Freitag, 27. Februar 2026 | 11:40 Uhr

Von: mk

Bozen – Ein geschlossener Hof soll eines garantieren: Dass eine vierköpfige Familie aus seinen Erträgen angemessen leben kann. Doch reichen heute wirklich noch zwei oder drei Hektar Obst- und Weinbauflächen aus? Nein, befindet der Landtagsabgeordnete Andreas Leiter Reber, der deshalb einen Gesetzentwurf ausgearbeitet hat, mit dem die Mindestfläche zur Neuschließung eines Hofes auf vier Hektar im Obst- und Weinbaugebiet erhöht werden soll. Damit will Leiter Reber auch der Bauspekulation entgegentreten, denn längst stünden beim Kauf eines kleinen Obstbaubetriebs nicht die landwirtschaftlichen Flächen, sondern die Möglichkeit 1500 Kubikmeter Wohnkubatur verwirklichen zu können im Interesse finanzkräftiger Käufer.

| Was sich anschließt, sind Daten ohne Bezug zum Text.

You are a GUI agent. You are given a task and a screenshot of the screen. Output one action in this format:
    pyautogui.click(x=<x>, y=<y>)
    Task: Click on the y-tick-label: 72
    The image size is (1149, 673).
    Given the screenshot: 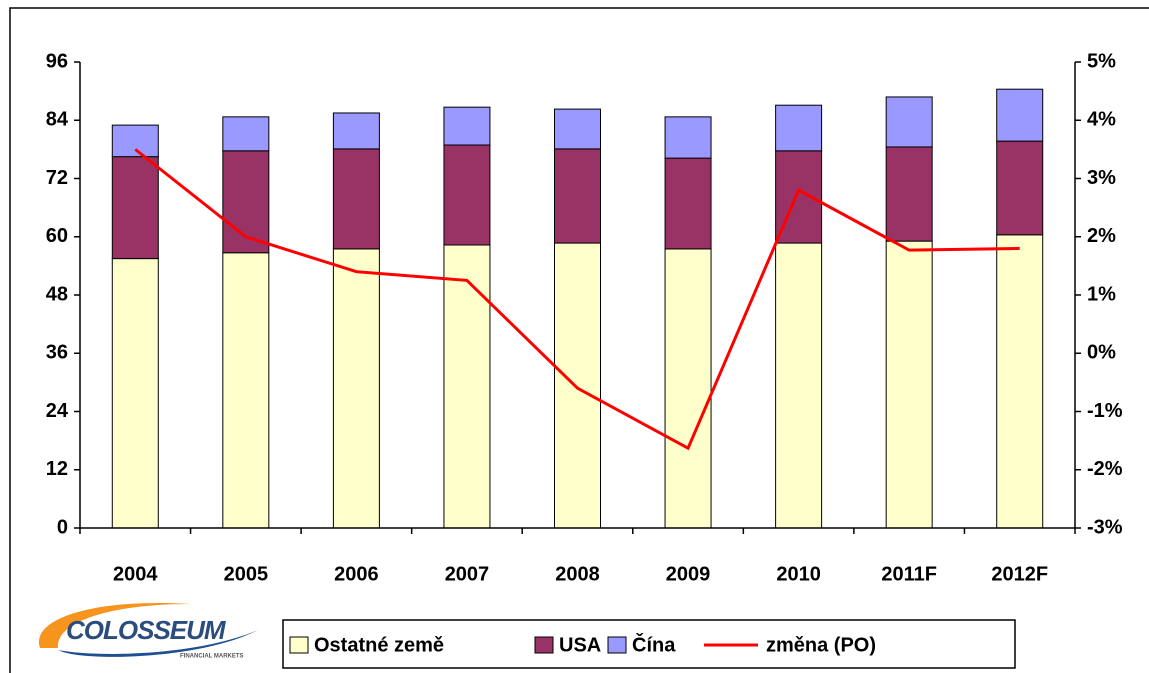 What is the action you would take?
    pyautogui.click(x=57, y=178)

Der geschlossene Hof sei ein Erfolgsmodell, „das unsere Höfe als Wirtschaftseinheit über die Jahrhunderte erhalten hat und aus der sich ein freier und selbständiger Bauernstand entwickeln konnte“, schickt der freie Abgeordnete voraus. „Doch seit 1993 sind die Mindestgrößen nicht mehr angepasst worden. In diesen 30 Jahren sind die Bruttoerlöse vor allem im Obstbau deutlich gesunken und gleichzeitig die Kosten gestiegen. In der Praxis zeigt sich: Zwei oder drei Hektar Obst- oder Weinbaufläche reichen schon längst nicht mehr aus, um vier Personen eine tragfähige Existenz sichern zu können.“

In Kombination mit dem Raumordnungsgesetz sei die derzeitige geringe Mindestgröße fatal: Bei der Neuschließung von Höfen mit zwei oder der Hektar liege der Fokus schon lange bei der Verwirklichung von 1500 Kubikmetern Wohnkubatur mitten im Grünen und nicht bei der Bewirtschaftung der Flächen.

„Wenn das Wohnhaus eines geschlossenen Hofes deutlich mehr wert ist als seine Wiesen, Äcker und Felder, dann wird die Landwirtschaft nebensächlich und das Prinzip und der ursprüngliche Gedanke des geschlossenen Hofes gehen völlig verloren“, so der Abgeordnete.

„Wer es mit der Landwirtschaft und seinen Höfen gut meint und Bauspekulation einbremsen möchte, unterstützt meinen Vorschlag zur Anpassung der Hofgrößen an die landwirtschaftliche Realität. Nur so dient das Höfegesetz auch jenen Menschen, die in die Landwirtschaft einsteigen möchten, Freude an der Bewirtschaftung haben und sich als Bauern eine Zukunft aufbauen wollen“, schließt Leiter Reber.